If you drop body B onto body A, you use A’s mass and the distance between the two bodies and do exactly the same thing, ignoring B’s mass.
But in actuality, both of these are happening at the same time in any “drop it and see how fast it goes” scenario. A is pulled toward B, and B is pulled toward A. The effect is immeasurably small with something like dropping a bowling ball on the earth, but if you consider a universe that only consists of two identical earths, they will crash into each other at the point halfway between them - the standard “ignore the mass of the falling body” treatment will have the two earths collide either all the way over at one earth or the other, depending on which one you treat as the falling body.
Now having said all this, what happens if you drop the earth into the sun? How fast will the earth be moving towards the sun, and how fast will the sun be moving towards the earth?
What type of fun gravity effects can we expect? For example is there a point where the sun’s gravity overwhelm’s earth’s and everything on the planet “falls up” towards the sun? Will earth eventually be accelerating faster than the 9.8m/s^2 that earth’s gravity produces, so people on the night side of the planet “fall up” as earth is sucked away from them?
No, due to the equivalence principle, the fact that the earth will be in free-fall toward the sun means that no one on the planet will feel any of the effects of the sun’s powerful gravitational field (tidal effects will be pretty small, I think). So there won’t be any fun gravity effects: yes, you will be accelerating towards the sun, but not any faster than the floor beneath your feet!

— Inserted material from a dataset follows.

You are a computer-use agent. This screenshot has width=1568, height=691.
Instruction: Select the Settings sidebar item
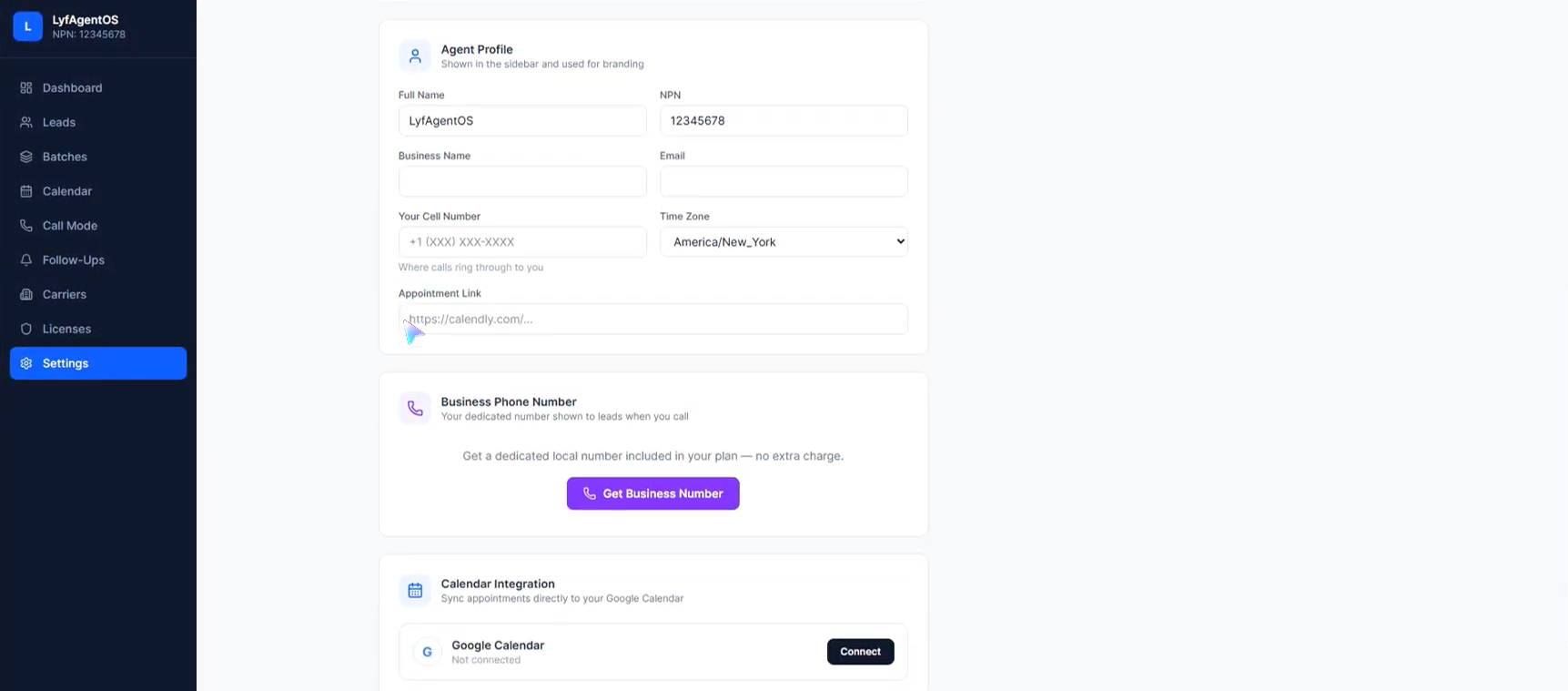[x=98, y=363]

About your other question: the sun will not be moving much towards the earth, because the sun is over 300000X more massive than the earth. The earth is sort of like the bowling ball you mentioned.
Actually, you always have to take both masses into account, unless one is so much more massive than the other that it doesn’t matter to the accuracy of solving the problem. (A bowling ball falling towards the earth.)
It might help to remember that an orbit is a free fall. The earth just keeps missing the sun, because of its velocity orthogonal to the direction towards the sun (and in the plane of the orbit). Of course, the sun is much, much bigger than the earth. For all practical purposes, the earth revolves about the sun. (Actually, GPS is a practical purpose for which the earth’s mass relative to the sun is important, IIRC.)
The earth and moon revolve about their center of mass. The center of mass is within the earth, but most of the way towards its surface. Both objects are perpetually falling towards that center of mass but, Adamseque, they just keep missing.
The vis-viva equation is v^2 = G(M1+M2) (2/r-2/a) where v is the relative velocity between two objects (one of mass M1 and the other of mass M2), r is the distance between them, and a is the semimajor axis of the elliptical orbit that either object is on, if you consider the other object to be fixed - but when one of the objects is the Sun, and one is a planet, or when one object is a planet and the other is a satellite, you can neglect the smaller mass entirely and get a good enough answer. For your two identical Earth case, though, you can’t ignore either mass - so you get a velocity that is 41% faster than it would be for the Earth/bowling ball case.